Conservation for Kyriacou began not with policy papers or grant proposals, but with a tent in the backyard and an instinct to notice what was living around her. The founder of My Green World, a nonprofit that uses education and technology to promote environmental conservation, she arrived at the work through persistence, improvisation, and a fascination with the natural world.
As a child in Australia, her weekends alternated between camping trips and backyard expeditions. She trailed frogs and insects with equal parts curiosity and concern, an early attentiveness to nonhuman life that has endured.

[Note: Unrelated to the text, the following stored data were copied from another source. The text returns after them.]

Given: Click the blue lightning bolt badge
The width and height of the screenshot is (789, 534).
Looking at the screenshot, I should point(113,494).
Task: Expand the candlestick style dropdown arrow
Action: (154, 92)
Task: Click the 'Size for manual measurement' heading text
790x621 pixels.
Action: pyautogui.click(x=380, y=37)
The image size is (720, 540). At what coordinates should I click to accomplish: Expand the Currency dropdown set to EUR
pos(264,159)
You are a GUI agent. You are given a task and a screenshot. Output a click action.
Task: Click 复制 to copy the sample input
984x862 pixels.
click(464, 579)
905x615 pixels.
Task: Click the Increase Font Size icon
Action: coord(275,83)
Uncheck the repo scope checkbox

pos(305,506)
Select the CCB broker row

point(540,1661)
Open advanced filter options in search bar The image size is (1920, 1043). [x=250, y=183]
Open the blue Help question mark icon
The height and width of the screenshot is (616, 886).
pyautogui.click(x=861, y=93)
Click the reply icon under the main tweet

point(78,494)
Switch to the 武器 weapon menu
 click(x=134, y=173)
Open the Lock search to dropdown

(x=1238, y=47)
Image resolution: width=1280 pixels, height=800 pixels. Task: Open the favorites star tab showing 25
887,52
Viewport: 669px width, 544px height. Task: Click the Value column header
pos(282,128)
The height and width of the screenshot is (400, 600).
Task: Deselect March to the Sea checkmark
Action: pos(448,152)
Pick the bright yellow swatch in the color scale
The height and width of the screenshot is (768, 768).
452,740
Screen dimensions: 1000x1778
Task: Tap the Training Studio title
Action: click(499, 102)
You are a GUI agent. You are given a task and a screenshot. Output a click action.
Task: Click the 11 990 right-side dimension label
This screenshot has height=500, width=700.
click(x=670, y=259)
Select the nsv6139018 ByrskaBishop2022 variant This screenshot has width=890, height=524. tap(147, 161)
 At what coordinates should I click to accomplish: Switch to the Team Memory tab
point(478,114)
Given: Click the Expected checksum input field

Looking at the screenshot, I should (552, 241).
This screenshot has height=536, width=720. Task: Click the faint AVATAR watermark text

University studies in journalism and international relations were punctuated by work in Borneo and Sri Lanka, alongside orangutans, sun bears, and veterinary aid teams. These experiences deepened her frustration at the marginal role of nature in political debate, education, and public life.
Rather than enter a newsroom, Kyriacou turned to game design. She created World of the Wild, a mobile app allowing children to manage virtual wildlife sanctuaries and learn about endangered species, with in-game actions reflecting real interventions by partner charities. It grew into online education resources and eventually into My Green World, aimed at making conservation accessible, inclusive, and engaging.
Her retelling is unvarnished: selling her car and clothes, moving back in with her parents, and running garage sales to fund the work. But it also taught her about the systems shaping environmental destruction—the policies, incentives, and power structures that determine whether forests are cut or conserved, species survive or vanish.
Her new book, Nature’s Last Dance: Tales of Wonder in an Age of Extinction, draws on this perspective. Using humor to temper the gravity of loss, she opens with the kākāpō, a critically endangered, flightless parrot whose improbable survival embodies the absurdity and fragility of the human–nature relationship. The stories she tells—from vultures whose decline reshaped India’s public health to Pacific Island leaders championing environmental justice—are chosen for their human and ecological weight.
For Kyriacou, nature is not a backdrop but the foundation of economies, societies, and identities. The challenge, she says, is to replace the myth of nature as ornamental with the reality that its protection is inseparable from human well-being.